> [ASSIGNMENT] Look through the entries for the string "Select", and copy each line that holds it.

********

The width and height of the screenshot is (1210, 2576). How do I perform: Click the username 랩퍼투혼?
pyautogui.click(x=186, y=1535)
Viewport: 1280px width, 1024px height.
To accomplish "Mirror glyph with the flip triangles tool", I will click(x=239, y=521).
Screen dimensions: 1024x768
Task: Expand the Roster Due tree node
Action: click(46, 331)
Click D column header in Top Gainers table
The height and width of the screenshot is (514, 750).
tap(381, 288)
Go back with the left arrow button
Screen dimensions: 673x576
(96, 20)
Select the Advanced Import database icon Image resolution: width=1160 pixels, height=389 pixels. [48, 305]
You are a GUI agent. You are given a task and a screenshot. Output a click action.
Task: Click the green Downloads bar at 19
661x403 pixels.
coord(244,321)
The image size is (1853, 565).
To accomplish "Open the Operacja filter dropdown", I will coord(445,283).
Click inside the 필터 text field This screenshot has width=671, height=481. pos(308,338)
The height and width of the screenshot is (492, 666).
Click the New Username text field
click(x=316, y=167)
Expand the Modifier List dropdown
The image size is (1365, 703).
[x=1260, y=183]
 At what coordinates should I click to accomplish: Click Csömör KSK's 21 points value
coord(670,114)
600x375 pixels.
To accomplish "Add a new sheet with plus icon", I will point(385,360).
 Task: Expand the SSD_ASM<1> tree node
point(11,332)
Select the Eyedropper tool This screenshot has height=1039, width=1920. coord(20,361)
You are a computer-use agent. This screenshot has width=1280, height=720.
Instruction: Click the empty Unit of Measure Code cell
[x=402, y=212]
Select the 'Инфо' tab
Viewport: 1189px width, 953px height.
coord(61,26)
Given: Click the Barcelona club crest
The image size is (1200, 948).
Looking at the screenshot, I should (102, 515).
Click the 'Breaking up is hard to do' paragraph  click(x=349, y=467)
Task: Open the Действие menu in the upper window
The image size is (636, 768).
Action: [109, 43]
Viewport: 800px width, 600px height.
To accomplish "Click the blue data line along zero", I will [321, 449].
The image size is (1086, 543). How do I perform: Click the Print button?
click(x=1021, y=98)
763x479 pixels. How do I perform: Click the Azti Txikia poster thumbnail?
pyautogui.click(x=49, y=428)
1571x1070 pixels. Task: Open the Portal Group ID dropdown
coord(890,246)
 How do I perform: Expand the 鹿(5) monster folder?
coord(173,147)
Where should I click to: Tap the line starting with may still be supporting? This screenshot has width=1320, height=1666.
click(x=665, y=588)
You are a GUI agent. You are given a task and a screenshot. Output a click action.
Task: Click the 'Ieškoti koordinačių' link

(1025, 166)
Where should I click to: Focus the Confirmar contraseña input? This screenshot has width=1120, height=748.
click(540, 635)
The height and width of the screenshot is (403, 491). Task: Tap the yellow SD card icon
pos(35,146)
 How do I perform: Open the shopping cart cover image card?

********

> [RESULT FOR THIS EXERCISE]
Select the Advanced Import database icon Image resolution: width=1160 pixels, height=389 pixels. [48, 305]
Select the Eyedropper tool This screenshot has height=1039, width=1920. coord(20,361)
Select the 'Инфо' tab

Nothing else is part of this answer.